L’assessore ha evidenziato come la crescita del turismo regionale sia confermata anche dai numeri delle presenze. Dal 2019 a oggi, infatti, il Friuli Venezia Giulia ha registrato oltre due milioni di presenze turistiche annuali in più.

“È il segno tangibile che la direzione è quella giusta e che le politiche messe in campo stanno producendo risultati concreti, generando ricadute positive per il turismo e per l’economia regionale”, ha aggiunto Bini.

Il dato regionale si inserisce in un quadro nazionale particolarmente positivo. L’Italia, infatti, supera nettamente alcuni dei principali competitor europei, con valori superiori a quelli della Spagna, ferma al 42,8%, e della Francia, al 32,9%.

Promozione, grandi eventi e turismo tutto l’anno

Tra i fattori che hanno contribuito alla crescita del Friuli Venezia Giulia, Bini ha indicato la promozione del territorio, la capacità di attrarre grandi eventi e la scelta di valorizzare la regione nella sua interezza, non limitandosi alle località più note.

Un ruolo importante è stato svolto anche dalla destagionalizzazione, con l’obiettivo di distribuire i flussi turistici lungo tutto l’anno e non solo nei mesi estivi.

“Abbiamo investito su tutto il territorio, non solo sulla costa”, ha ricordato Bini. “L’area montana, il turismo lento e outdoor sono diventati asset strategici della nostra offerta, contribuendo così a ridistribuire i flussi lungo tutto l’anno e a prolungare la permanenza media dei turisti”.

Il ruolo di Trieste Airport e dei collegamenti internazionali

A sostenere la crescita della domanda turistica, in particolare dall’estero, ha contribuito anche il rafforzamento dei collegamenti aerei.
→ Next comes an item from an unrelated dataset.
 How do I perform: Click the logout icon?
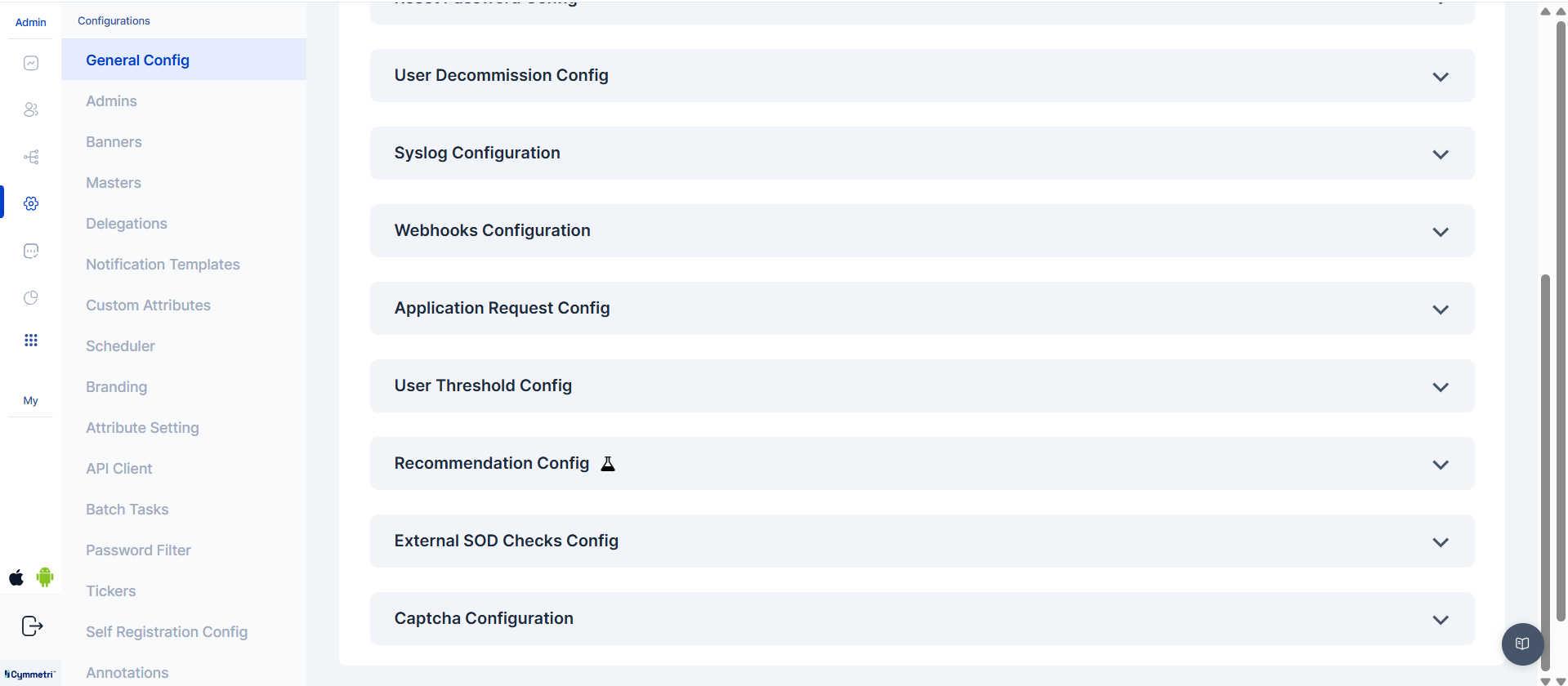pyautogui.click(x=32, y=626)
L’ampliamento delle rotte di Trieste Airport ha permesso al Friuli Venezia Giulia di aprirsi a nuovi mercati e di intercettare flussi di visitatori prima più difficili da raggiungere.
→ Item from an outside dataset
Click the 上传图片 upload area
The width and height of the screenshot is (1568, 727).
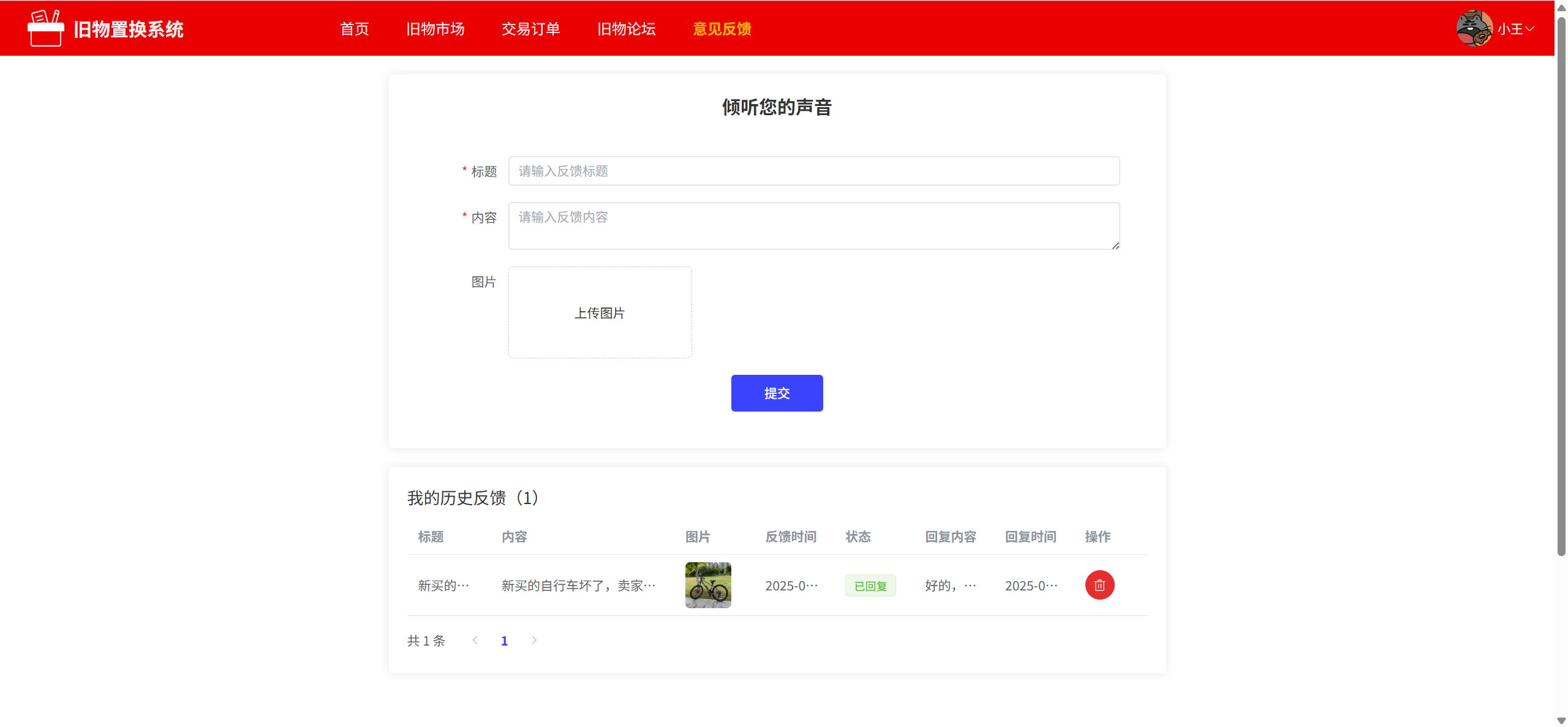point(600,312)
“Trieste Airport ha registrato negli ultimi anni un’espansione significativa delle rotte e dei passeggeri”, ha sottolineato l’assessore. “Nuove connessioni europee hanno aperto il Friuli Venezia Giulia a mercati prima difficilmente raggiungibili, moltiplicando i flussi di visitatori stranieri verso la regione”.

Il Codice del turismo e del commercio

A consolidare questo percorso sarà anche il Codice del turismo e del commercio, che diventerà pienamente operativo nel corso del 2026 con l’approvazione di tutti i regolamenti attuativi.

Secondo Bini, si tratta di una riforma destinata a incidere in modo strutturale sul settore, semplificando le procedure e puntando sulla qualità dell’offerta.

“Il Codice è la riforma strutturale che il settore attendeva”, ha concluso Bini. “Un testo organico e moderno che taglia la burocrazia, semplifica la vita alle imprese e punta sulla qualità. Con questo strumento siamo attrezzati per qualificare ulteriormente la nostra offerta ricettiva, attrarre visitatori sempre più esigenti e generare valore per tutta la filiera turistica regionale”.